The Government has made a deal on the promissory notes a cornerstone of the country's economic policy. Repayments cost the State around €3.1bn a year and many economists say it will be impossible for the Government to meet its targets without some sort of arrangement to reduce the annual repayments.
Mr Noonan said he presumed "all hands are on deck dealing with Spain and Greece" but added that the Government will table a so-called technical paper on promissory notes as a policy paper once it is completed.
Experts from the commission, the ECB and the IMF have been meeting in Brussels at Mr Noonan's request to discuss possible solutions to the problem.
Any changes on the promissory notes will require agreement from all 27 EU member states, Mr Noonan told a hearing of the Oireachtas sub-committee on finance to discuss the ESM Bill.
At the committee, the minister said there is "significant support" among some European nations to fund the banks directly from the ESM so they won't appear on sovereign balance sheets but conceded "there wouldn't be lot of support for that among the triple-A rated countries".
"Of course Europe is a democracy of democracies but the people who pay the piper have a stronger say on matters like this."

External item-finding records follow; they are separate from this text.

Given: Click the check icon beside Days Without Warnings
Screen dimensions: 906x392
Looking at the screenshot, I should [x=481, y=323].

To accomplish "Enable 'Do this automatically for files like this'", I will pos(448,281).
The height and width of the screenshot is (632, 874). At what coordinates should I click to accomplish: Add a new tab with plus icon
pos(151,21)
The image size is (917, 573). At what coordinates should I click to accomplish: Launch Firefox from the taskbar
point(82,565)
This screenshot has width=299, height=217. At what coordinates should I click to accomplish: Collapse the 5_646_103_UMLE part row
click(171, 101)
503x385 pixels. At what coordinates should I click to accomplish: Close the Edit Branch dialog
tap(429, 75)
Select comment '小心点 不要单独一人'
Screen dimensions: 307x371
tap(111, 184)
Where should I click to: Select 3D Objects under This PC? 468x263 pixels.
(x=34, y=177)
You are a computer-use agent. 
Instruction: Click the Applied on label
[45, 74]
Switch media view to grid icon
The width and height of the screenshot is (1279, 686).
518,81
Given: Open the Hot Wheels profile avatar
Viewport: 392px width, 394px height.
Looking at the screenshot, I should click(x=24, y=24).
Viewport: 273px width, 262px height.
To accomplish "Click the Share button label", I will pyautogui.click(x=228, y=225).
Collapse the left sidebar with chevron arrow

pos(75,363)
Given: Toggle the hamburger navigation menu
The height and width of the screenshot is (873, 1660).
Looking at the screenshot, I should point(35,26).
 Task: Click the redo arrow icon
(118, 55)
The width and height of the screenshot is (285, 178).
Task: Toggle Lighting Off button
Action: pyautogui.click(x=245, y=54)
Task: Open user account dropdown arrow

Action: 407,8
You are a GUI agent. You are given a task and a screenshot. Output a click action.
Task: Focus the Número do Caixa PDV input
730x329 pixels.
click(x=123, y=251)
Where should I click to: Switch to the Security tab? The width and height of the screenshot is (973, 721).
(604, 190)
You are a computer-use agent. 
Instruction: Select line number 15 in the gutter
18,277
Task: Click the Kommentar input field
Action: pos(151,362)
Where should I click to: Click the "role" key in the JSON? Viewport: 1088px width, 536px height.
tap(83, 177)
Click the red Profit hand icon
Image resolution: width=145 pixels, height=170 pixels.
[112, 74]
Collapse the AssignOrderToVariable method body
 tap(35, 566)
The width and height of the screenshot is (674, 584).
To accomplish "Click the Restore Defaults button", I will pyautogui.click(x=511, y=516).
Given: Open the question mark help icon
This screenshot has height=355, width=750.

Mr Noonan's comments came hours after the IMF approved a €1.4bn disbursement to Ireland but warned that the eurozone debt crisis could dampen Ireland's export-led recovery.
"Ireland's policy implementation has continued to be steadfast and ownership of the programme remains strong despite the considerable challenges the country is facing," the IMF said.
"However, as financial tensions in the euro area have resurfaced, Irish sovereign bond spreads have risen in recent months to exceed the level at the outset of the EU-IMF programme," the fund added.
Growth and jobs
The IMF said bolstering growth and job creation is essential and warned that the Government should "avoid unemployment traps in the social-payments structure".
The economy will expand 0.5pc this year compared with 0.7pc last year, it added. The fund noted that the Government has brought overspending seen earlier this year under control and praised the progress of financial sector and structural reforms.
"Approaching the halfway mark of its EU/IMF-supported programme, Ireland has once more met all programme targets," IMF official David Lipton said.
"This attests to the Irish authorities' steadfast policy implementation in the face of headwinds from renewed financial stress in the euro area, which has led to a significant rise in Ireland's bond spreads."